Posted by themusicsover on February 22, 2010
February 28, 1939 – February 22, 2001
John Fahey was an influential folk and blues guitarist who is revered for his minimalistic steel string finger-picking style of play. Fahey bought his first guitar at the age of 13, and by the time he was 20, he was making his own recordings. Besides his amazing guitar skill, what separated Fahey from most other musicians at the time, was that he started his own record label, Takoma Records through which to release while he was still just a teenager.
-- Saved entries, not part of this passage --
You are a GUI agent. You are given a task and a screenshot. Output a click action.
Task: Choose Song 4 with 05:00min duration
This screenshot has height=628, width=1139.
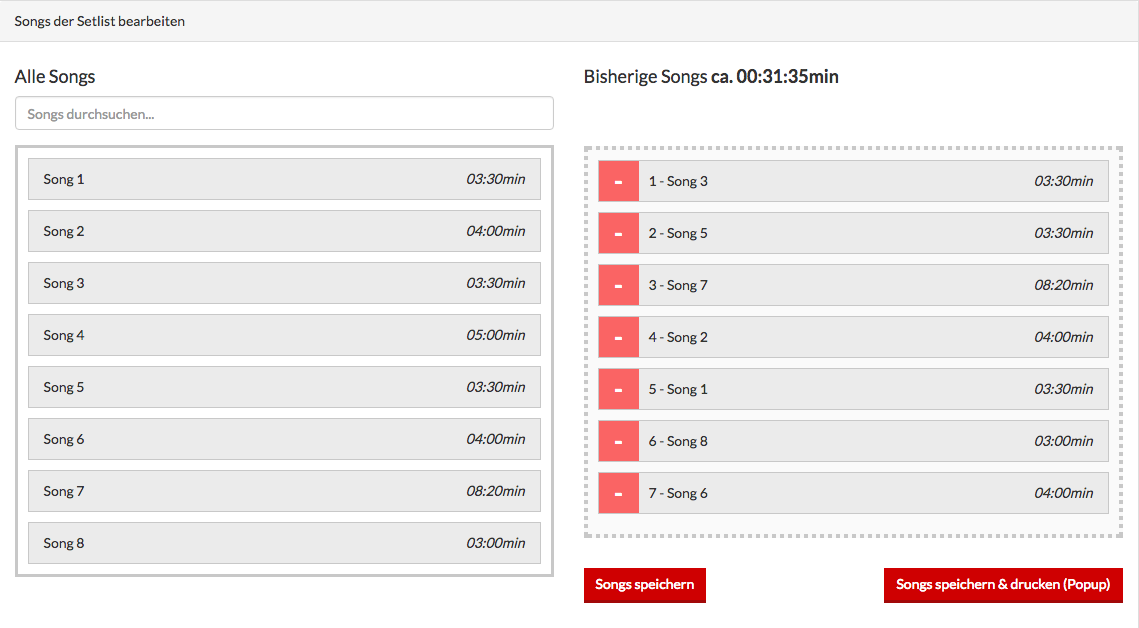284,335
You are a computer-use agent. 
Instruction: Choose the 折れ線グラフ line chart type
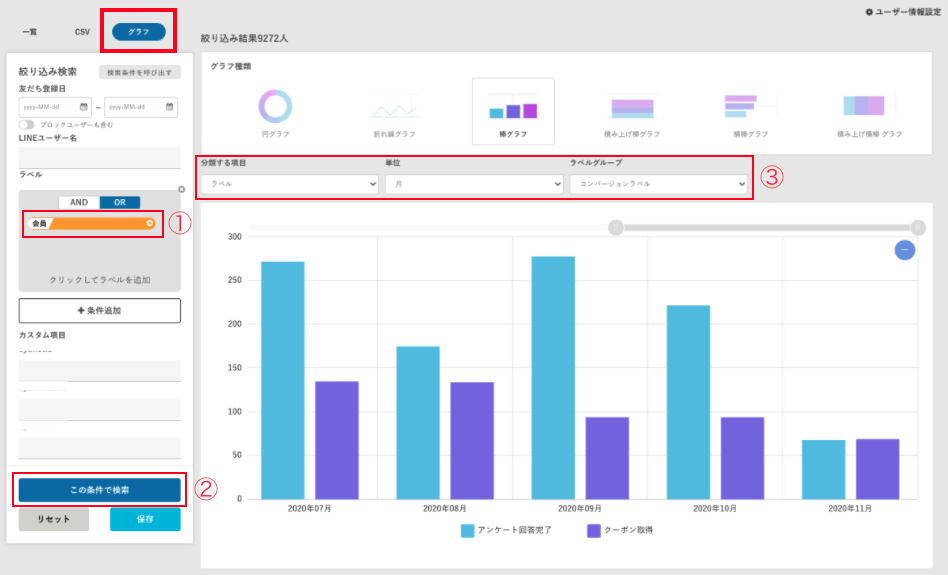point(394,107)
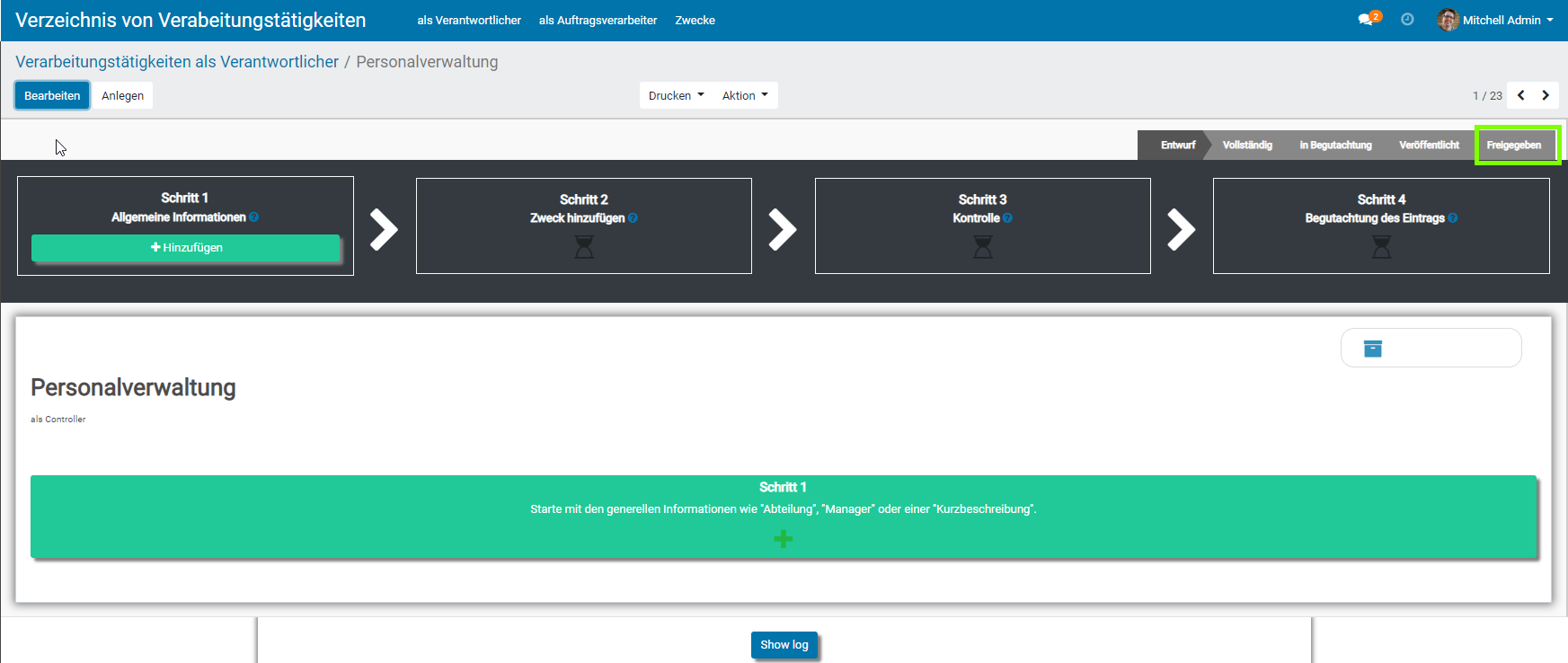The height and width of the screenshot is (663, 1568).
Task: Open the chat messages icon
Action: [x=1366, y=20]
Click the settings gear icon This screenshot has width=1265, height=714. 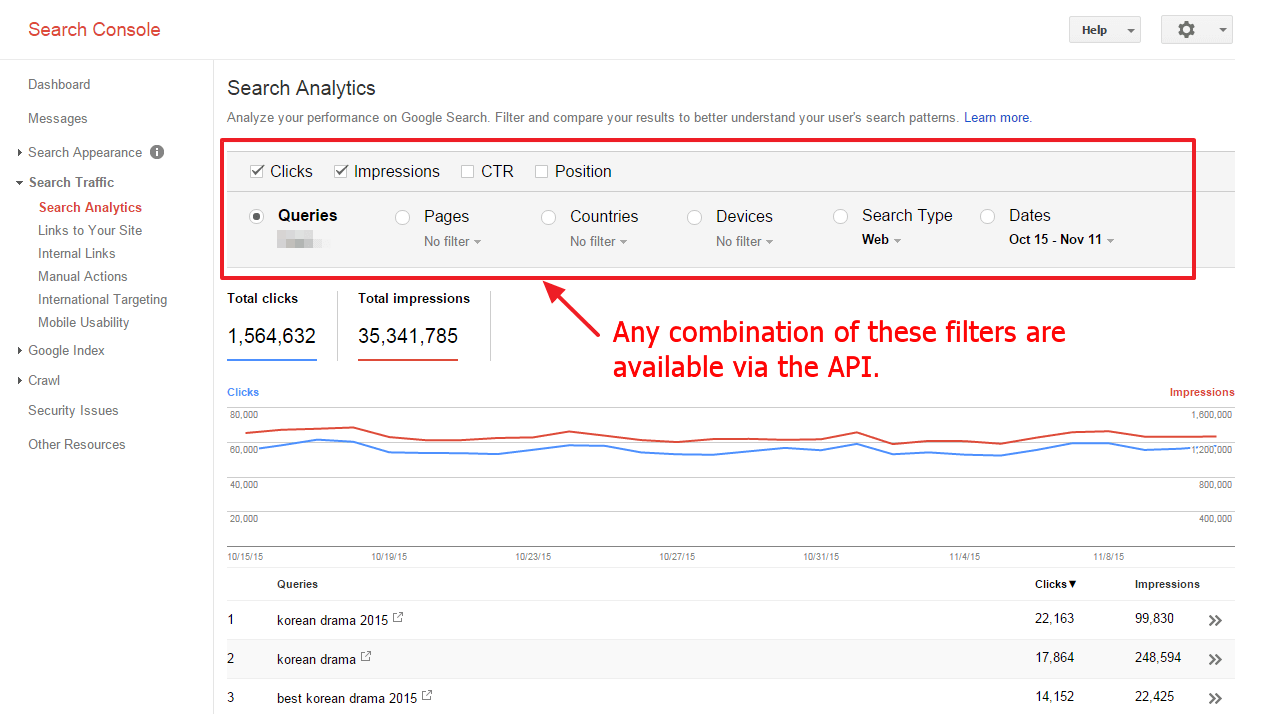pos(1186,30)

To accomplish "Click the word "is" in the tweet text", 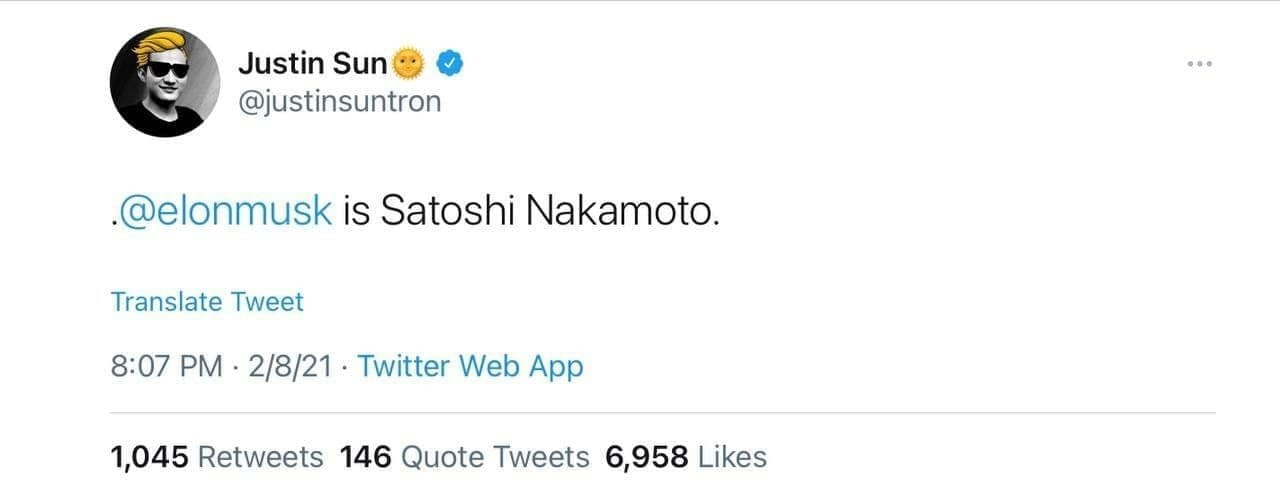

Through all this, Fahey continued his education, eventually earning a Master’s degree in folklore from UCLA. As a musicologist, Fahey tracked down the long forgotten blues great, Bukka White whom he recorded and helped re-launch a career during the folk and blues revival of the early ’60s. And he did the same for Skip James. Fahey continued to release his own outstanding guitar-centric albums throughout the ’70s while helping to launch the careers of the likes of Leo Kottke, George Winston and Robbie Basho. In recent years, he has been noted as a direct influence by such contemporary musicians as M. Ward, Sufjan Stevens, Devendra Banhart, and Sonic Youth’s Lee Renaldo. Health and financial problems plagued John Fahey during his final years, and he was reportedly living out of cheap hotels until on February 22, 2001, he died following bypass surgery at the age of 61.